§ Requirement
Write out every entry precisely as given, leaving the pictures out.

BEGIN Data records

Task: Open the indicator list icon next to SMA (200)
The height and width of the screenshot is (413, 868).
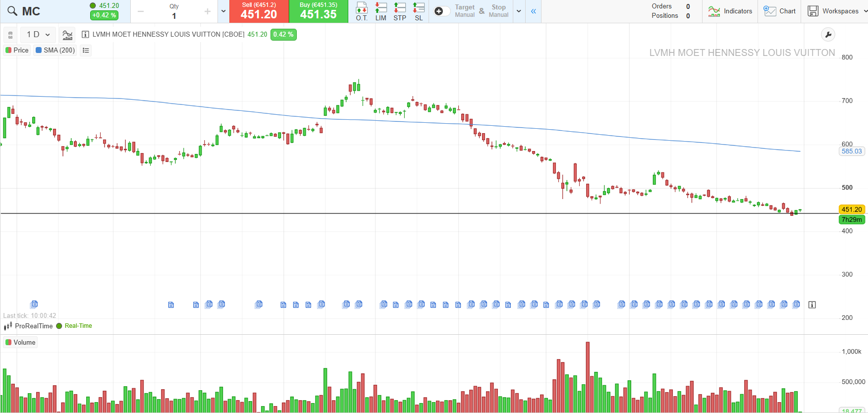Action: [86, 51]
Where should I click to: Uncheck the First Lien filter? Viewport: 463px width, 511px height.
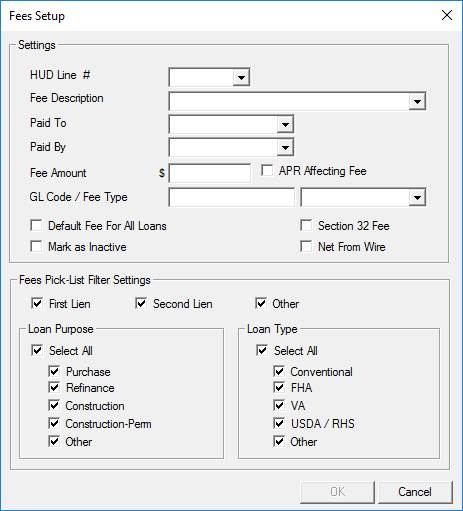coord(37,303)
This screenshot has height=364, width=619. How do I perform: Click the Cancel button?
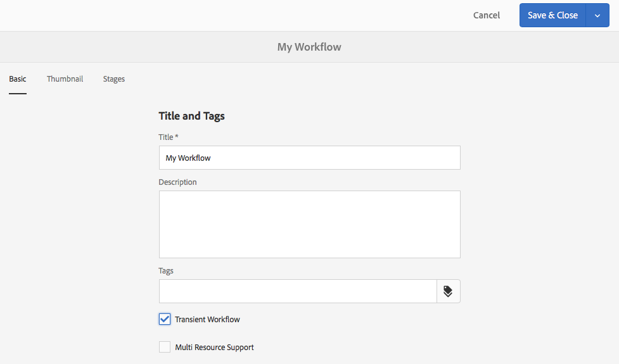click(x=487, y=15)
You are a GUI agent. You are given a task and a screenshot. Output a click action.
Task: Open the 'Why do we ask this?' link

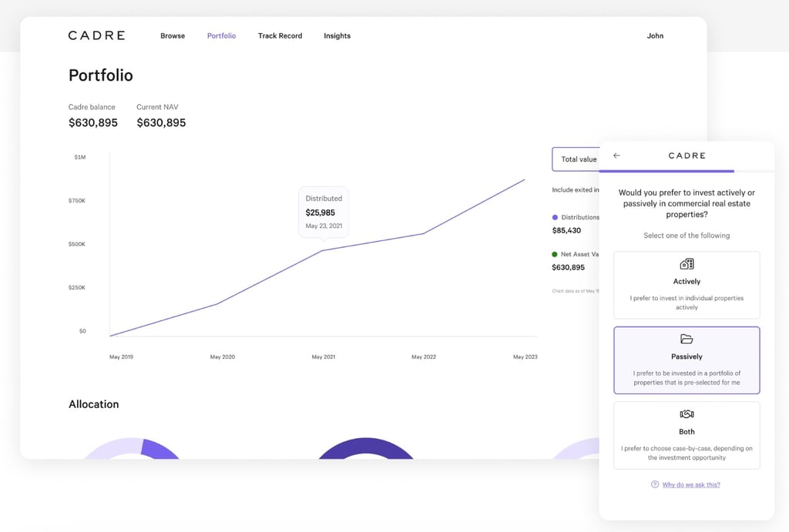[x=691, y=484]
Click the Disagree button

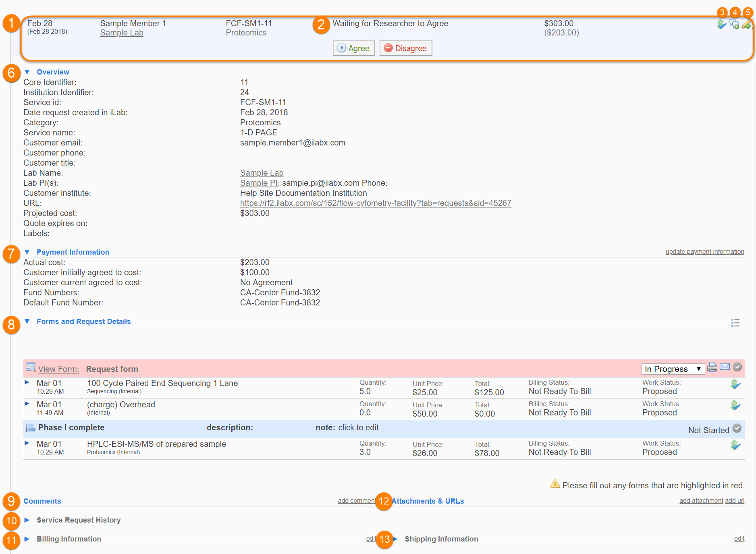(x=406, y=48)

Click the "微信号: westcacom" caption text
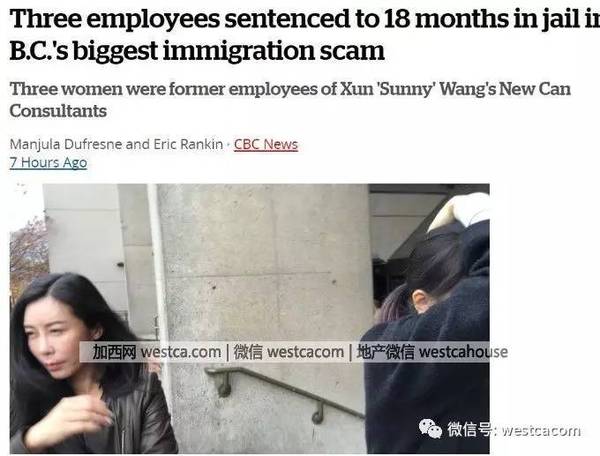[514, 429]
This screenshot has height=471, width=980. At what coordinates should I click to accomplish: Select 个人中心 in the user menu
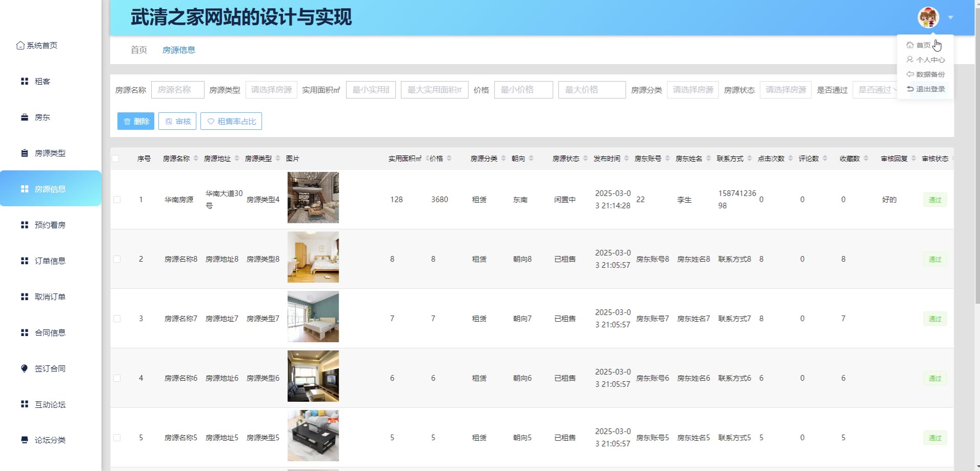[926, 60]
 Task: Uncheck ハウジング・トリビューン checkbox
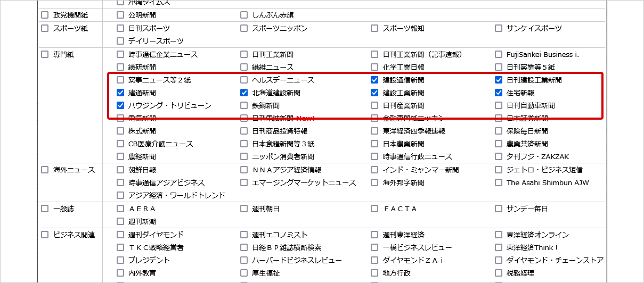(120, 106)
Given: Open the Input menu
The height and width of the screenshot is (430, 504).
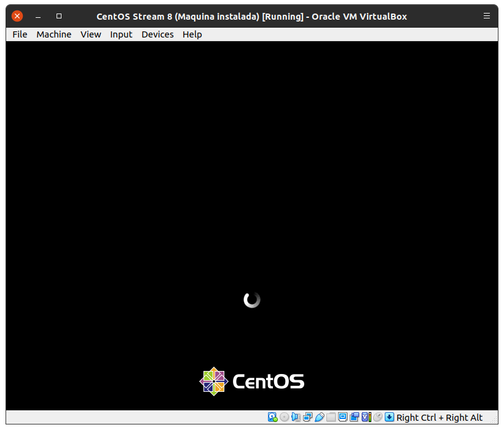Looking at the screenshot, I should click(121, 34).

END Data records

§ Written answer
Task: Open the indicator list icon next to SMA (200)
The height and width of the screenshot is (413, 868).
Action: [86, 51]
Where should I click to: Uncheck the First Lien filter? Viewport: 463px width, 511px height.
coord(37,303)
This screenshot has height=364, width=619. How do I perform: Click the Cancel button?
click(x=487, y=15)
You are a GUI agent. You are given a task and a screenshot. Output a click action.
Task: Open the 'Why do we ask this?' link

[x=691, y=484]
Click the Disagree button

(x=406, y=48)

Click the "微信号: westcacom" caption text
[514, 429]
This screenshot has height=471, width=980. At what coordinates should I click to accomplish: Select 个人中心 in the user menu
[926, 60]
 Task: Uncheck ハウジング・トリビューン checkbox
(120, 106)
Given: Open the Input menu
The height and width of the screenshot is (430, 504).
Looking at the screenshot, I should click(121, 34).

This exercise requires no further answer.